> _EXCERPTED RECORDS_:
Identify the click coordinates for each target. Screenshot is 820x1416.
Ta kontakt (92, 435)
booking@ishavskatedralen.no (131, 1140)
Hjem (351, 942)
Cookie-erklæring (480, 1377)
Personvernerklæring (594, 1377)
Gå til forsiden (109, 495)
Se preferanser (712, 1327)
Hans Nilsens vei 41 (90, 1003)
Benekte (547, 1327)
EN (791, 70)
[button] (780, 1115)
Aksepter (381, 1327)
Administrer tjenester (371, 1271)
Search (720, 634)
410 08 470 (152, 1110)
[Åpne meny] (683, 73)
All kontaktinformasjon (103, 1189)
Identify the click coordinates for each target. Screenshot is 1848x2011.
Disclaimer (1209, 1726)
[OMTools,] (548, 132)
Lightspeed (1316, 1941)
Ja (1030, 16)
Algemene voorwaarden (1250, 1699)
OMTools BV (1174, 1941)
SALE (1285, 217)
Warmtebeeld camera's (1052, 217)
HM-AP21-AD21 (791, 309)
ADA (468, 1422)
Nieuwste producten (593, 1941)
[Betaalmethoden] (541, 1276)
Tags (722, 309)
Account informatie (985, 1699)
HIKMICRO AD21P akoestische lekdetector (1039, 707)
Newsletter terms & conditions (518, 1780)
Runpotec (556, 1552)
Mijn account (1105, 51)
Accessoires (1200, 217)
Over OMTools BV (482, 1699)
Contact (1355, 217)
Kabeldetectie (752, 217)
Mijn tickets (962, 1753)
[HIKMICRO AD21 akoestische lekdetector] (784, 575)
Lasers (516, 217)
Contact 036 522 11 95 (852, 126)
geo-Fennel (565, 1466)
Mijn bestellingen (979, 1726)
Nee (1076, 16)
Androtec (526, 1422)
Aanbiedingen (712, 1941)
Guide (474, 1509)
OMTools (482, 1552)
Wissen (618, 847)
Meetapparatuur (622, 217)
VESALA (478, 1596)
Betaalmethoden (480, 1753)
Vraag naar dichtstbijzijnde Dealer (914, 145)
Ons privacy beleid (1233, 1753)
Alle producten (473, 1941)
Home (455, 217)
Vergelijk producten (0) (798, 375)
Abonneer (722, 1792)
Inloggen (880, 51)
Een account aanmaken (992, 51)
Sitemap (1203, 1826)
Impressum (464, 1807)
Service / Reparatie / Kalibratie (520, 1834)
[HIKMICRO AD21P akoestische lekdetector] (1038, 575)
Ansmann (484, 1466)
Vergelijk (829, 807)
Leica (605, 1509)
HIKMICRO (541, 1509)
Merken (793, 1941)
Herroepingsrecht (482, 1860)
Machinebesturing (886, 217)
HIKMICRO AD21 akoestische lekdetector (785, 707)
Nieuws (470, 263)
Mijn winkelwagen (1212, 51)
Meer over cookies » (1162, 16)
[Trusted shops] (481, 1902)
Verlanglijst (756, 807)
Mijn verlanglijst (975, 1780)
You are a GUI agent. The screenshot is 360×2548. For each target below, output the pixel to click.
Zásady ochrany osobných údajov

> _WORK TASK_: Repeat each entry exactly, so that nothing in the listing is lost.

> _THE ANSWER_:
Identify the click coordinates for each target. Screenshot is 820x1416.
Ta kontakt (92, 435)
booking@ishavskatedralen.no (131, 1140)
Hjem (351, 942)
Cookie-erklæring (480, 1377)
Personvernerklæring (594, 1377)
Gå til forsiden (109, 495)
Se preferanser (712, 1327)
Hans Nilsens vei 41 (90, 1003)
Benekte (547, 1327)
EN (791, 70)
[button] (780, 1115)
Aksepter (381, 1327)
Administrer tjenester (371, 1271)
Search (720, 634)
410 08 470 (152, 1110)
[Åpne meny] (683, 73)
All kontaktinformasjon (103, 1189)
Identify the click coordinates for each target. Screenshot is 1848x2011.
Disclaimer (1209, 1726)
[OMTools,] (548, 132)
Lightspeed (1316, 1941)
Ja (1030, 16)
Algemene voorwaarden (1250, 1699)
OMTools BV (1174, 1941)
SALE (1285, 217)
Warmtebeeld camera's (1052, 217)
HM-AP21-AD21 (791, 309)
ADA (468, 1422)
Nieuwste producten (593, 1941)
[Betaalmethoden] (541, 1276)
Tags (722, 309)
Account informatie (985, 1699)
HIKMICRO AD21P akoestische lekdetector (1039, 707)
Newsletter terms & conditions (518, 1780)
Runpotec (556, 1552)
Mijn account (1105, 51)
Accessoires (1200, 217)
Over OMTools BV (482, 1699)
Contact (1355, 217)
Kabeldetectie (752, 217)
Mijn tickets (962, 1753)
[HIKMICRO AD21 akoestische lekdetector] (784, 575)
Lasers (516, 217)
Contact 036 522 11 95 (852, 126)
geo-Fennel (565, 1466)
Mijn bestellingen (979, 1726)
Nee (1076, 16)
Androtec (526, 1422)
Aanbiedingen (712, 1941)
Guide (474, 1509)
OMTools (482, 1552)
Wissen (618, 847)
Meetapparatuur (622, 217)
VESALA (478, 1596)
Betaalmethoden (480, 1753)
Vraag naar dichtstbijzijnde Dealer (914, 145)
Ons privacy beleid (1233, 1753)
Alle producten (473, 1941)
Home (455, 217)
Vergelijk producten (0) (798, 375)
Abonneer (722, 1792)
Inloggen (880, 51)
Een account aanmaken (992, 51)
Sitemap (1203, 1826)
Impressum (464, 1807)
Service / Reparatie / Kalibratie (520, 1834)
[HIKMICRO AD21P akoestische lekdetector] (1038, 575)
Ansmann (484, 1466)
Vergelijk (829, 807)
Leica (605, 1509)
HIKMICRO (541, 1509)
Merken (793, 1941)
Herroepingsrecht (482, 1860)
Machinebesturing (886, 217)
HIKMICRO AD21 akoestische lekdetector (785, 707)
Nieuws (470, 263)
Mijn winkelwagen (1212, 51)
Meer over cookies » (1162, 16)
[Trusted shops] (481, 1902)
Verlanglijst (756, 807)
Mijn verlanglijst (975, 1780)
You are a GUI agent. The screenshot is 360×2548. For each target below, output the pixel to click.
Zásady ochrany osobných údajov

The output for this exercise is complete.